Aim of the task: Look through the records below for the line with "This screenshot has width=704, height=691." and the line with "The height and width of the screenshot is (365, 1024).", then return those lines and all lines between, exactly.

+++ Given data +++

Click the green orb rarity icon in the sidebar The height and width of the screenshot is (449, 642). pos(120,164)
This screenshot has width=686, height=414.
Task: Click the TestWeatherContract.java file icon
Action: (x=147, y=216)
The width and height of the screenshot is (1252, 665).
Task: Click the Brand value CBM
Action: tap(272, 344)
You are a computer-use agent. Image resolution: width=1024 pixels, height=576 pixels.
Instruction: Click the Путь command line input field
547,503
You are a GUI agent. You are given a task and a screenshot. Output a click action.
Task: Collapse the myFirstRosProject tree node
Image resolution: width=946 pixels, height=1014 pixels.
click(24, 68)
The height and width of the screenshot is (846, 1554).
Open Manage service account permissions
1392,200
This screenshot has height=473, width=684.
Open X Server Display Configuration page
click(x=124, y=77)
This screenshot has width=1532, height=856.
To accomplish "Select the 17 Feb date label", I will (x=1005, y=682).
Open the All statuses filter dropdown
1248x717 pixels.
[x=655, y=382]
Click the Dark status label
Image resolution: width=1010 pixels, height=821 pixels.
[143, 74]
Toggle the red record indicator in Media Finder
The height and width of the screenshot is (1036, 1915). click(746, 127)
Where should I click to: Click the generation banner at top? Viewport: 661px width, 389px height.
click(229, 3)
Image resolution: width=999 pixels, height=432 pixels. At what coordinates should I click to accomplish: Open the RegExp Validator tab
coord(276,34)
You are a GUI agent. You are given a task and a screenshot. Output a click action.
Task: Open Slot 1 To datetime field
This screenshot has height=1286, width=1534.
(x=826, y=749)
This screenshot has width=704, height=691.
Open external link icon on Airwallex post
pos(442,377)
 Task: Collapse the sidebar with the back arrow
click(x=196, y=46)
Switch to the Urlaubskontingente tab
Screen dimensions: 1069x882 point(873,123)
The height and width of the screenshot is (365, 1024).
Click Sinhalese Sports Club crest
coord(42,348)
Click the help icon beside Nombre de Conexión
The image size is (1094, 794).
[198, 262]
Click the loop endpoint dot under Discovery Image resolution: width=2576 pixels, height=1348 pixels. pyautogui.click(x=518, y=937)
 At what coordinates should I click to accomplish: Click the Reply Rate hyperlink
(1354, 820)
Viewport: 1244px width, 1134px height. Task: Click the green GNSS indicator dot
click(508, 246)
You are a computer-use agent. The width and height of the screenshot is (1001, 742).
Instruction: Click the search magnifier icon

+++

Written answer:
This screenshot has width=704, height=691.
Open external link icon on Airwallex post
pos(442,377)
 Task: Collapse the sidebar with the back arrow
click(x=196, y=46)
Switch to the Urlaubskontingente tab
Screen dimensions: 1069x882 point(873,123)
The height and width of the screenshot is (365, 1024).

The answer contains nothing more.